● **DIRECTIONS FOR THIS TASK**
Reproduce nothing but the closing run of lines: the line with "The width and height of the screenshot is (1380, 730)." and each line that follows it to the end of the data.

[Dataset entries]
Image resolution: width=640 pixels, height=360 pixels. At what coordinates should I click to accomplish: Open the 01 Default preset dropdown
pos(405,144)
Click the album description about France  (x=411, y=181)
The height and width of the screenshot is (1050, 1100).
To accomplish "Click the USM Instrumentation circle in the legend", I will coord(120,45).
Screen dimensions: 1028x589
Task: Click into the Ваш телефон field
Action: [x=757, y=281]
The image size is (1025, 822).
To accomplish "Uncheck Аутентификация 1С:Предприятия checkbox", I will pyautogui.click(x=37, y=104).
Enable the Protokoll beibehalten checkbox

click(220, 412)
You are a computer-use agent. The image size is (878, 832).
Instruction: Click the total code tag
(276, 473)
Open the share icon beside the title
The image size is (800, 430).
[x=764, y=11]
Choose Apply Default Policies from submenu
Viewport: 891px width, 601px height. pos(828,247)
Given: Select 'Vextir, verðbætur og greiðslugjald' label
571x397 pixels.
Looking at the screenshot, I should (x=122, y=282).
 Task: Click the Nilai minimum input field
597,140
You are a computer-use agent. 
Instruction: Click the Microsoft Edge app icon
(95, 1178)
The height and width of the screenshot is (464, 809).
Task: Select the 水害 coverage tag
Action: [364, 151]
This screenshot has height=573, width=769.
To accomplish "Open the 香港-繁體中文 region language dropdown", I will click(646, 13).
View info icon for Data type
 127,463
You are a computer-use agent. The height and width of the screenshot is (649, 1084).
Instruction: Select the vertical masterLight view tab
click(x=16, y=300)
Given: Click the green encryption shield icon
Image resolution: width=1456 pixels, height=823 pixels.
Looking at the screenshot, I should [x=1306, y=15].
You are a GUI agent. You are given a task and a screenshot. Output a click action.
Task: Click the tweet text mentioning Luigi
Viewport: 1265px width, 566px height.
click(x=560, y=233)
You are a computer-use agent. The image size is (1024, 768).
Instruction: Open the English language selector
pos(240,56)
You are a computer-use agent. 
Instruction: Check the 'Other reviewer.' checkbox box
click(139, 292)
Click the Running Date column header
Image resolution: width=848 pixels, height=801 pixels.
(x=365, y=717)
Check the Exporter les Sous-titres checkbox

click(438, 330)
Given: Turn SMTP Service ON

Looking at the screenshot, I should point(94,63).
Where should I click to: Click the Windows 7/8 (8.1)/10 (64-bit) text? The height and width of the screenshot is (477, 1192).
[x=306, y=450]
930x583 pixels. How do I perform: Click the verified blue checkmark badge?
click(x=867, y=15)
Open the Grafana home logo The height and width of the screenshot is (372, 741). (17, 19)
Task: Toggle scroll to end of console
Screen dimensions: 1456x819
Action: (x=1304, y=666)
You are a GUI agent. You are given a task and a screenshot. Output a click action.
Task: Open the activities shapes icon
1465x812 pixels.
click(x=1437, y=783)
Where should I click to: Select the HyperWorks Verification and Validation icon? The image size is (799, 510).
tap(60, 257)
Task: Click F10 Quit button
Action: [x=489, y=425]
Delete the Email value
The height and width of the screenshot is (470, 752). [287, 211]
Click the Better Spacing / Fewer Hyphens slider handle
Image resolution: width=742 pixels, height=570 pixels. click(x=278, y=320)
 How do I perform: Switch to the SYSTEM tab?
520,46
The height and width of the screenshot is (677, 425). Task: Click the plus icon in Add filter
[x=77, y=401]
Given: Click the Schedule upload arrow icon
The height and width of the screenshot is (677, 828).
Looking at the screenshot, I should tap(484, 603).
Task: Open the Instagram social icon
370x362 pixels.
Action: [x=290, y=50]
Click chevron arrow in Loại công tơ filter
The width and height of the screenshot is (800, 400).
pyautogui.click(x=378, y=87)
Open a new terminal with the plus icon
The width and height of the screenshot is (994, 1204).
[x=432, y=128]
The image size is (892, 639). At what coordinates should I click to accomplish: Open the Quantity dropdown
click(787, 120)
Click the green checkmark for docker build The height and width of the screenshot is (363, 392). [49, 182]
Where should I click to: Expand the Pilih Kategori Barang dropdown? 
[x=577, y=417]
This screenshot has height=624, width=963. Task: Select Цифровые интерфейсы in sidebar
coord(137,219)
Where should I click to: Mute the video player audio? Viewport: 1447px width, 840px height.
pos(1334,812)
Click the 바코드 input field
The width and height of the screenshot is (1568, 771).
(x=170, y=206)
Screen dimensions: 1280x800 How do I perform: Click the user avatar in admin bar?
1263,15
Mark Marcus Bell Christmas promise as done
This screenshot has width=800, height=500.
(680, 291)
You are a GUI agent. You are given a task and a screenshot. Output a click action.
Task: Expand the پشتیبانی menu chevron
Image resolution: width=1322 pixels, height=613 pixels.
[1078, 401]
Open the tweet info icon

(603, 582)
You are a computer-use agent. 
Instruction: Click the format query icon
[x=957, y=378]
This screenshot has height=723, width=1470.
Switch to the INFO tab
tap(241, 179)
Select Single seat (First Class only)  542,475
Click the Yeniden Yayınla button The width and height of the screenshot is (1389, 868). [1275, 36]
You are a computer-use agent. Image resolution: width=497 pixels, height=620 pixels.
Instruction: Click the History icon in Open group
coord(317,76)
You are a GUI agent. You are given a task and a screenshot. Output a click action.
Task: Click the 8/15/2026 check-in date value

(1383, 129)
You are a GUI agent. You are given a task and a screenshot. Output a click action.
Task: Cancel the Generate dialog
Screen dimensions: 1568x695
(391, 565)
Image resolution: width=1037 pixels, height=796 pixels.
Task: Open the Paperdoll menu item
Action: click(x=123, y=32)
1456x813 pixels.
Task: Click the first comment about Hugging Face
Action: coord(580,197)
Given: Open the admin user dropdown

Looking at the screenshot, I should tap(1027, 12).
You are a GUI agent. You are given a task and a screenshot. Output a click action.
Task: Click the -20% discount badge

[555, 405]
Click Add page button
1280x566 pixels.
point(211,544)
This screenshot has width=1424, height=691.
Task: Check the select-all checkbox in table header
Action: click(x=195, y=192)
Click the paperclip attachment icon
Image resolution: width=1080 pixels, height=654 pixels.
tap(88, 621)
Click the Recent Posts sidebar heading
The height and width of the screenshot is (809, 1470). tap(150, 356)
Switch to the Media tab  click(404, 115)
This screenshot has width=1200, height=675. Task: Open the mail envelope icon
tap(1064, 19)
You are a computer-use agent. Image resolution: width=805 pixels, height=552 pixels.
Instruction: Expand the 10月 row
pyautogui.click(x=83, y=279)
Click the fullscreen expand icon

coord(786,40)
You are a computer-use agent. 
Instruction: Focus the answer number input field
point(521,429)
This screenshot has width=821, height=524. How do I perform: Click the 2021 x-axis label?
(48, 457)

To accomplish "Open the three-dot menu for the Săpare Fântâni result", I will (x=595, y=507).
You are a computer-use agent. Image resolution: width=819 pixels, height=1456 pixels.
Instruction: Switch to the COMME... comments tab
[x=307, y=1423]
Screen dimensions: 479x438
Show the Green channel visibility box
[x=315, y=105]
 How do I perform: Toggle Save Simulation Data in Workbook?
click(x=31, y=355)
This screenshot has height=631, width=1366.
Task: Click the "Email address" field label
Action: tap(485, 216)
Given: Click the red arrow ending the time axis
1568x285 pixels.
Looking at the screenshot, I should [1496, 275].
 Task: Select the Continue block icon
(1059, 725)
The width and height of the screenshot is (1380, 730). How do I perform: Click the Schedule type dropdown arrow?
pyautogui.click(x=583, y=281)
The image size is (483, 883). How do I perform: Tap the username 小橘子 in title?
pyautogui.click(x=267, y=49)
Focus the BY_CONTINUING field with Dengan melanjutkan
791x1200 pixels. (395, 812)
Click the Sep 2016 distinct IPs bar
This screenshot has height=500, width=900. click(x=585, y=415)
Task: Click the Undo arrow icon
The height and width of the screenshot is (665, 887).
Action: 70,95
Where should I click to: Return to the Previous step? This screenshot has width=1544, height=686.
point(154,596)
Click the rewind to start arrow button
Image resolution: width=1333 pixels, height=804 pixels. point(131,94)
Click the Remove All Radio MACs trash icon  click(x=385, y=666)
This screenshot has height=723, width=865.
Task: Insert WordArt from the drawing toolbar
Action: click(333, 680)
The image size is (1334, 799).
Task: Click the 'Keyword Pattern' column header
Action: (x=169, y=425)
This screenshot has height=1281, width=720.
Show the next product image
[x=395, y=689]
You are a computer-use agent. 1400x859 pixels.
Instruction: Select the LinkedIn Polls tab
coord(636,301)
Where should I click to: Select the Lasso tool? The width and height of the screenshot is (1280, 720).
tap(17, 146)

● **REPLY**
The width and height of the screenshot is (1380, 730). How do I perform: Click the Schedule type dropdown arrow?
pyautogui.click(x=583, y=281)
The image size is (483, 883). How do I perform: Tap the username 小橘子 in title?
pyautogui.click(x=267, y=49)
Focus the BY_CONTINUING field with Dengan melanjutkan
791x1200 pixels. (395, 812)
Click the Sep 2016 distinct IPs bar
This screenshot has height=500, width=900. click(x=585, y=415)
Task: Click the Undo arrow icon
The height and width of the screenshot is (665, 887).
Action: 70,95
Where should I click to: Return to the Previous step? This screenshot has width=1544, height=686.
point(154,596)
Click the rewind to start arrow button
Image resolution: width=1333 pixels, height=804 pixels. point(131,94)
Click the Remove All Radio MACs trash icon  click(x=385, y=666)
This screenshot has height=723, width=865.
Task: Insert WordArt from the drawing toolbar
Action: click(333, 680)
The image size is (1334, 799).
Task: Click the 'Keyword Pattern' column header
Action: (x=169, y=425)
This screenshot has height=1281, width=720.
Show the next product image
[x=395, y=689]
You are a computer-use agent. 1400x859 pixels.
Instruction: Select the LinkedIn Polls tab
coord(636,301)
Where should I click to: Select the Lasso tool? The width and height of the screenshot is (1280, 720).
tap(17, 146)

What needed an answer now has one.